Closed aprokop closed 6 years ago
Thanks @aprokop for catching and suggesting that. I will work on this.
Thanks @mndevec! I guess there should be two options: one where the graph of the product is the product of the graphs, and second where the graph of the product is reduced to ignore known zero values (there may still be unknown zeros as a result of calculations). MueLu is actually interested in both for different scenarios.
@aprokop @srajama1
Going deeper in this, I realize that this might be a bit tricky to do.
Basically, the issue is as follows: spgemm symbolic functions calculates the sizes of the rows. However, it does not really store the structure.
In the numeric, algorithm works with column-id, and value pairs. Numeric phase returns both column ids and values. This can be avoided, but it does not really optimize the algorithm much, because at any certain point it still has to store id and value pairs for accumulation.
If a value is 0 on the left hand side matrix, we can avoid all multiplications. However, the structure of those rows still need to be inserted. If the algorithm avoids the traversal of those rows on the right hand side matrix, it might produce rows with as follows:
Row: col1 col2 col3 0 0 0 val1 val2 val3 0 0 0
Would having such a matrix be okay?
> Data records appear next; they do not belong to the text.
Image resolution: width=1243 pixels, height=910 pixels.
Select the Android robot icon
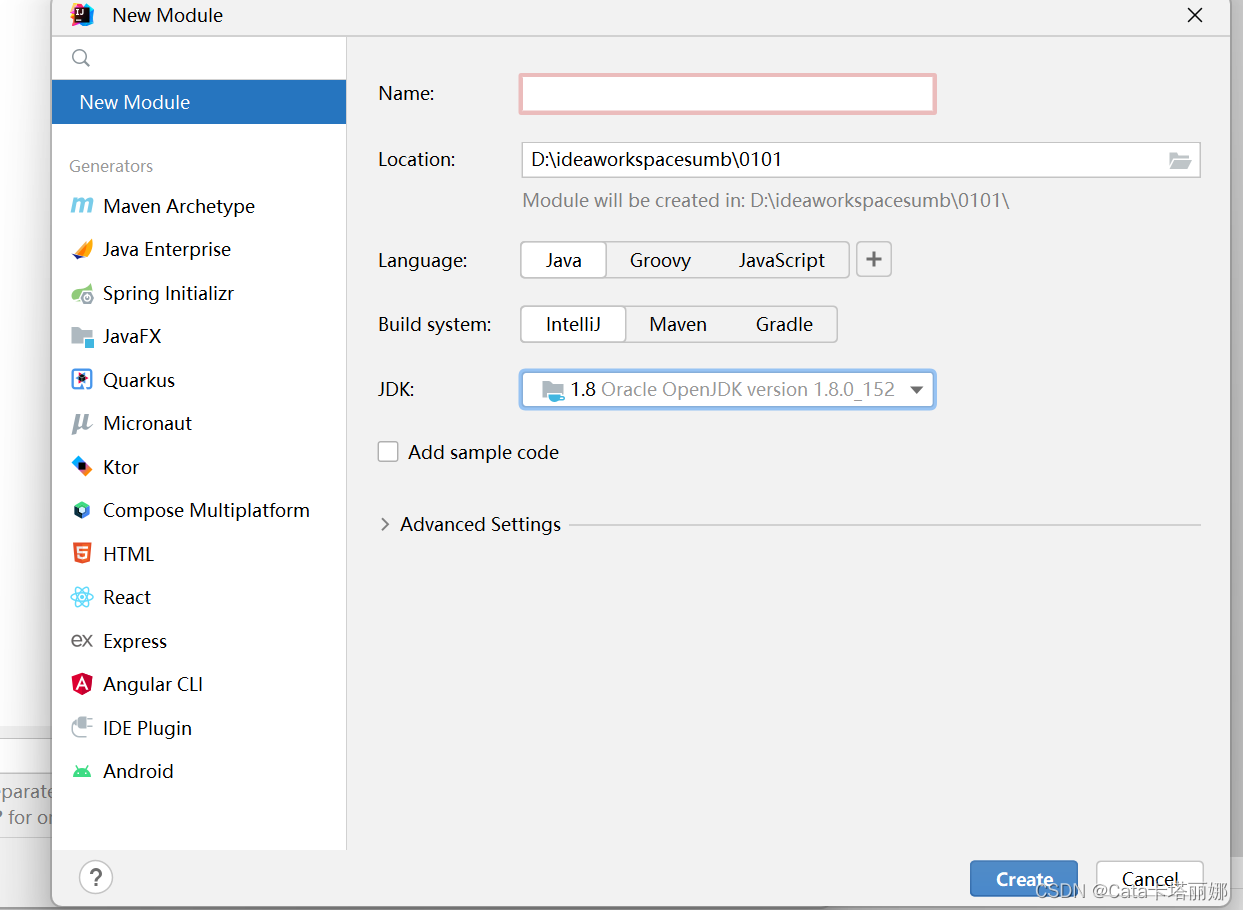[82, 771]
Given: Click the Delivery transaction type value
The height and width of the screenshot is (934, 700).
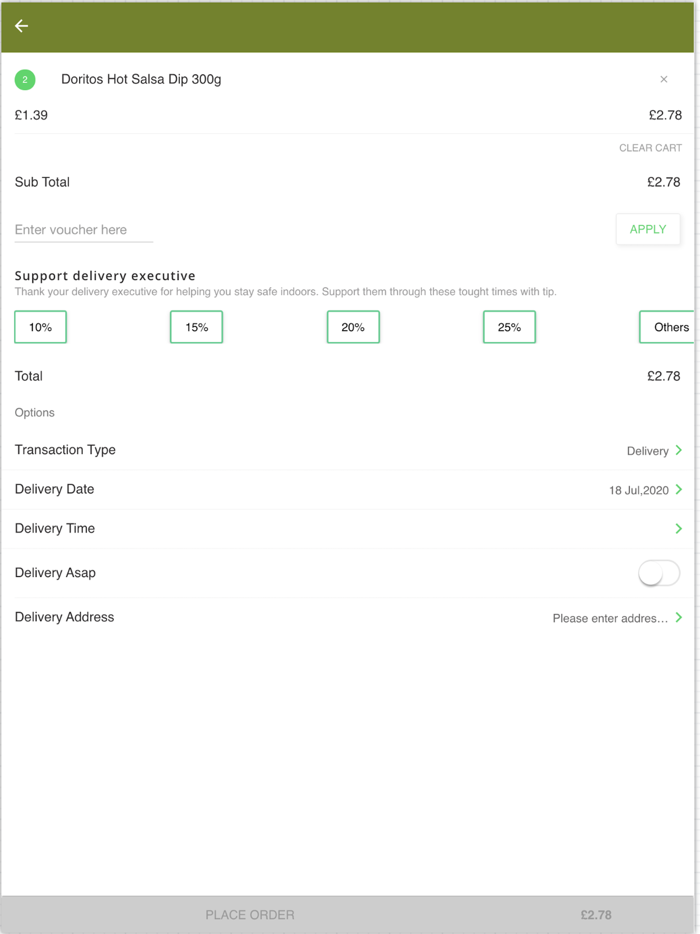Looking at the screenshot, I should coord(647,451).
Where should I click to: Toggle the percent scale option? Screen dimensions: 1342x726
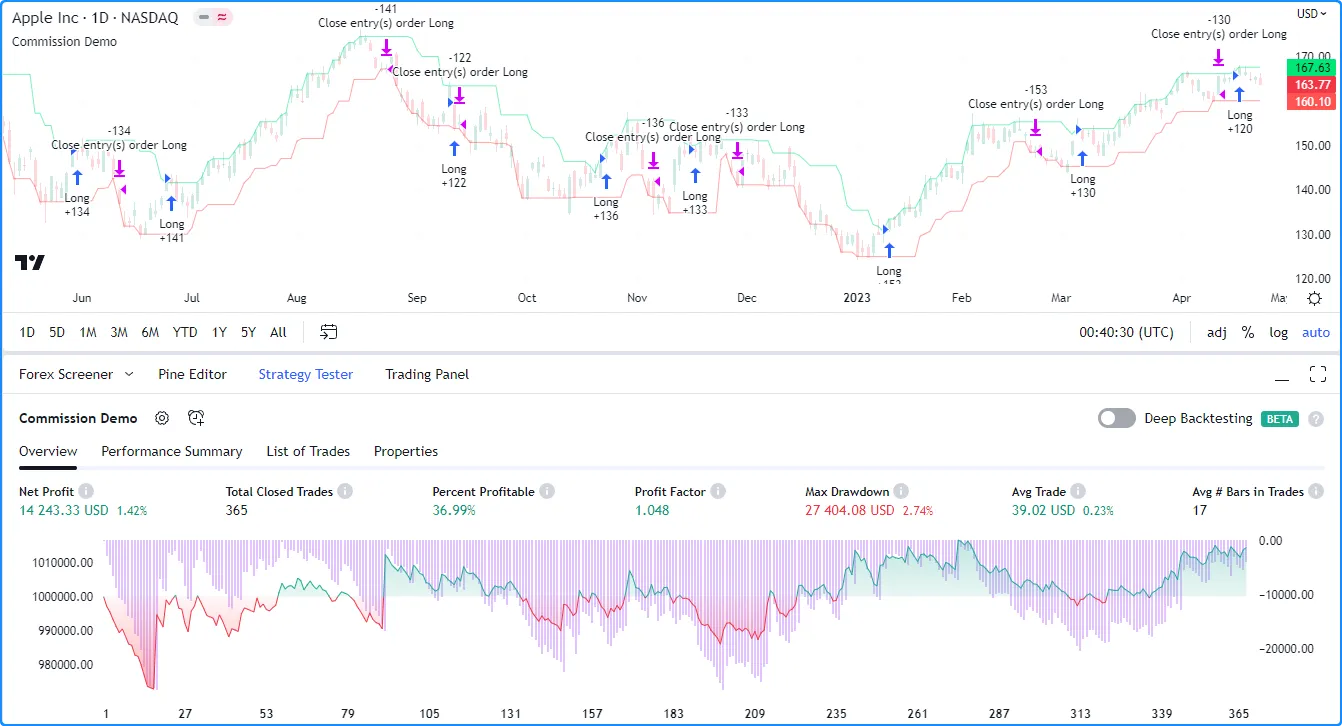tap(1248, 332)
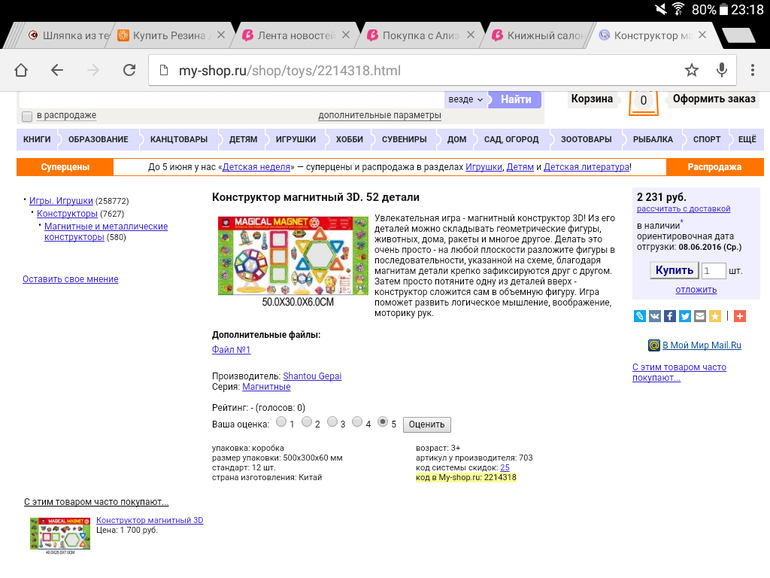Click the quantity input field
Image resolution: width=770 pixels, height=578 pixels.
pos(713,271)
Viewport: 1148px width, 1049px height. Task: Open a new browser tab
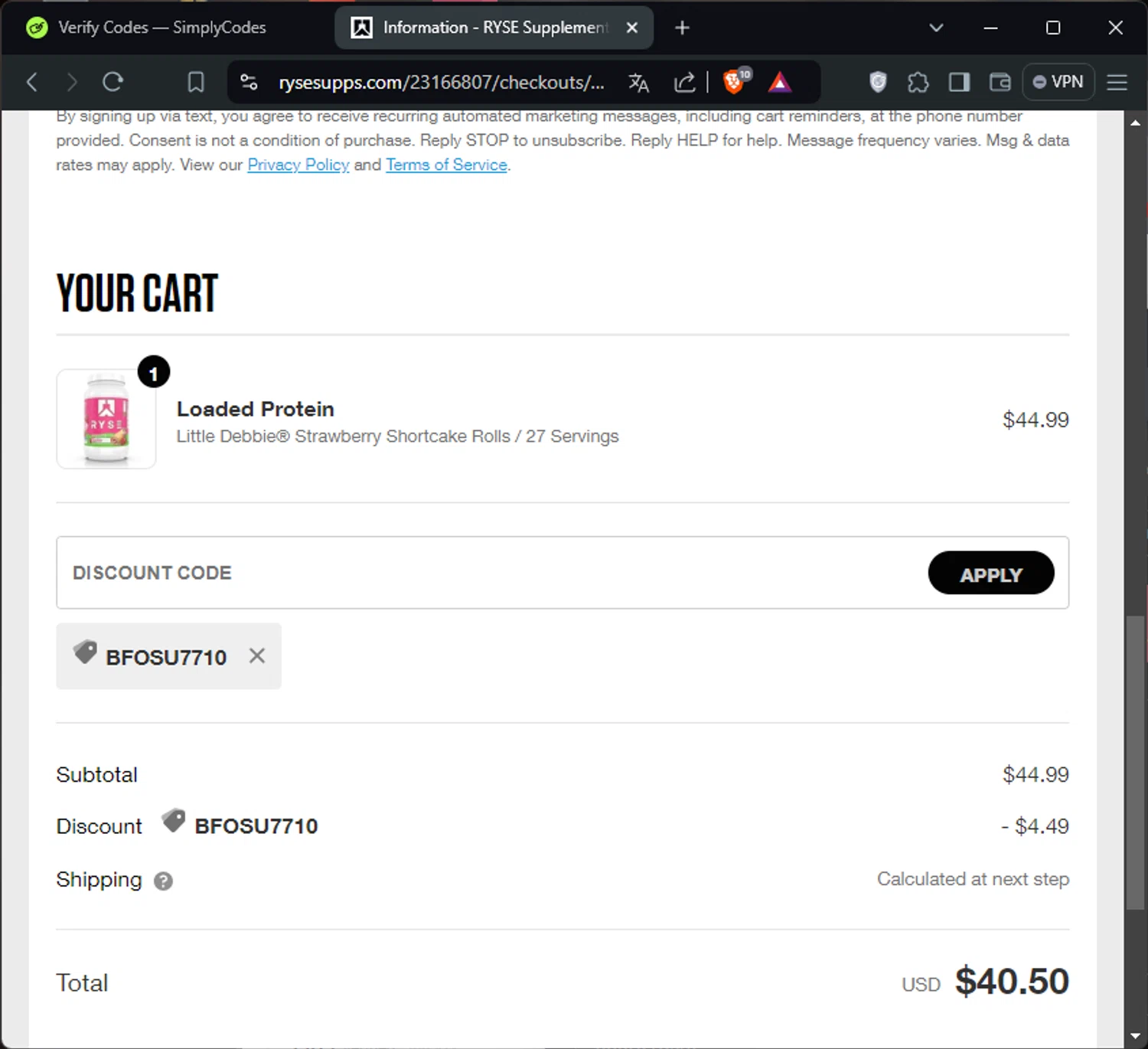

Basically, the current method cannot avoid this traversals so that it can return the ids of the columns with 0 values as below. col1 col2 col3 col4 col5 col6 val1 val2 val3 0 0 0
I assume returning rows with missing column ids is not okay. But if it is, we can easily return these rows with missing values. Otherwise, to skip 0 values, we might need to change the algorithm and structure a bit more.
I've been running some experiments in MueLu, and noticed that matrix-matrix multiplication time does not change when we use a filtered matrix with OpenMp node.
My assumption is that the currently implemented spgemm in kokkos-kernels does not have any shortcuts or optimization when the left matrix may have multiple zero elements. In the serial Tpetra version, the code checks for zeros in A and then skips fetching corresponding rows of B, thus significantly improving performance.
My question is: would something like that be possible in the threaded spgemm? This could significantly help with some applications that use multigrid, particularly Nalu when used with high geometric anisotropy.